—Ah! c'est bien. Tu vois, quand tu travailles, comme tu peux avoir de bonnes places! Demain je te ferai une bonne pachade.»

La pachade est une espèce de pâte pétrie avec des pommes de terre, un mortier jaune, sans beurre, que ma mère m'a présenté comme un plat de luxe. Mais il n'est pas question de pachade! C'est une pièce de vingt sous que je veux. On n'en parle pas. La question est si grave que je n'ose pas l'attaquer. Ma mère fait l'affairée pour la pachade et me montre un oeuf tout crotté en me disant: «J'espère qu'il est gros!»

Des farces, tout cela. Et mes vingt sous, les ai-je gagnés, oui ou non? Est-ce qu'on me les a promis? Il faut peut-être que je les lui demande. Pourquoi donc? Est-ce qu'elle a oublié?

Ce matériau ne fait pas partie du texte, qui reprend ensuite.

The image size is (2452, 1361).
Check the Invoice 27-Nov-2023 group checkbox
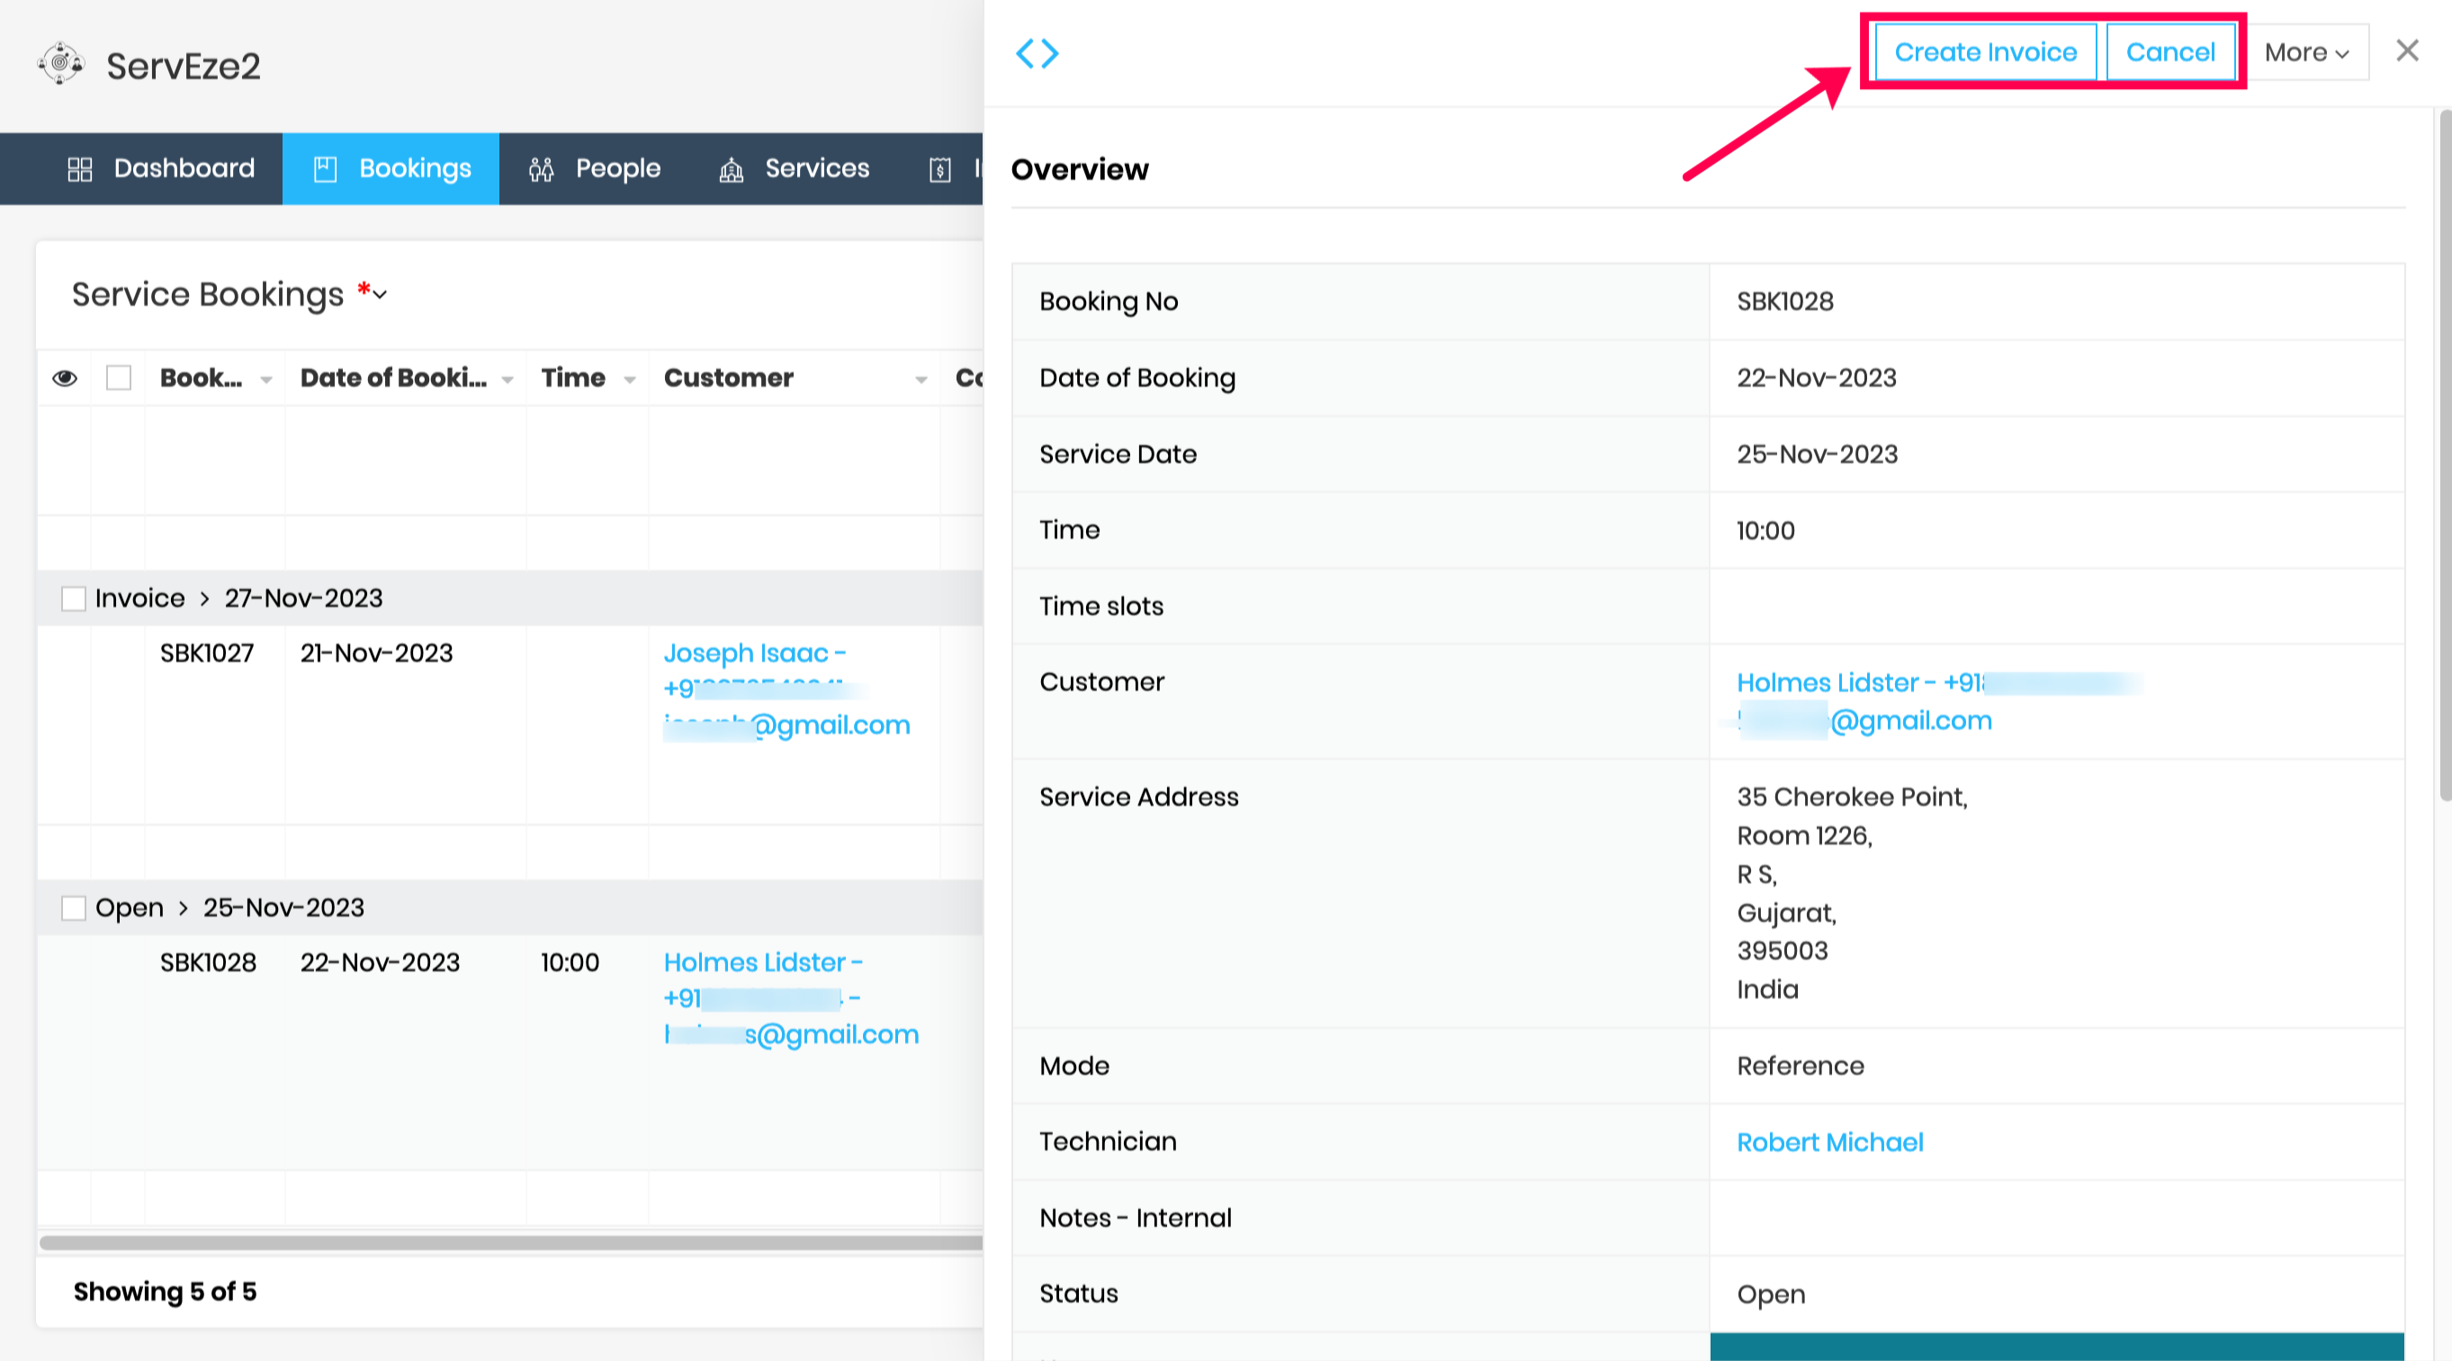(73, 599)
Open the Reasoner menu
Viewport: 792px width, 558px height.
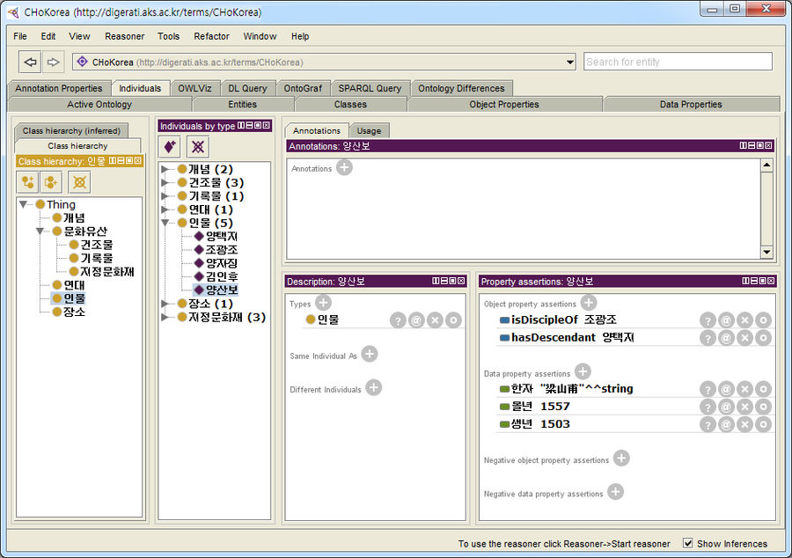click(124, 36)
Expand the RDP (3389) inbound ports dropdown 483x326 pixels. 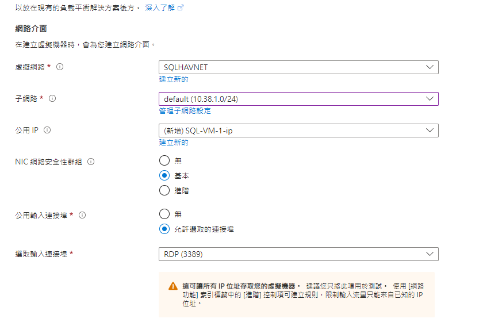[298, 254]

Je vois bien à un peu de gêne, à cette coquetterie de l'oeuf, à la contrainte du sourire, je vois bien qu'elle se souvient. Elle tient peut-être à garder son rang. C'est le fils qui doit rappeler à la mère ce qu'elle a promis.

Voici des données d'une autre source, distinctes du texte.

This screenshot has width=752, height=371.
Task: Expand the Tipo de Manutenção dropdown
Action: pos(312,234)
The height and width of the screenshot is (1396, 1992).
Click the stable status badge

«Maman, et mes vingt sous?»

Elle ne me répond pas de suite; mais, venant à moi tout d'un coup, d'une voix qui n'est plus celle qu'elle avait, espiègle et charmante, en montrant le gros oeuf crotté:

«Jacques, veux-tu faire crédit à ta mère?…»

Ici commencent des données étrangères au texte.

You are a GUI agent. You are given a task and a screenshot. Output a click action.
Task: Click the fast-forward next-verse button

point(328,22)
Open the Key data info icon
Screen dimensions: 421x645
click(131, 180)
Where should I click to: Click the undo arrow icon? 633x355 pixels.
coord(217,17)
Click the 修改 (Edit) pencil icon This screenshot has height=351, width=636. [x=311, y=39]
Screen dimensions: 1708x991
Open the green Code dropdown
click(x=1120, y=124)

Il y a dans l'accent toute la dignité d'une vaincue qui accepte son sort d'avance, mais demande une grâce au vainqueur. Elle ne défend pas sa bourse, la voilà!—Les vingt sous sont sur la table—mais elle prie qu'on lui laisse du temps.

Oui, ma mère, je vous fais crédit. Oh! gardez, gardez ces vingt sous, soit qu'ils doivent servir à réparer une brèche, soit que vous vouliez les engager pour moi dans une entreprise,—et sans me rien dire, en ayant l'air plutôt de mendier un pardon, vous joignez mon capital au vôtre, vous m'intéressez dans les affaires, vous me faites l'associé de la maison! Merci!

Et elle s'entend en affaires, ma mère; elle sait comment on fait rapporter à l'argent; car elle m'a raconté, bien souvent, qu'à quatre ans, elle pouvait déjà gagner sa vie.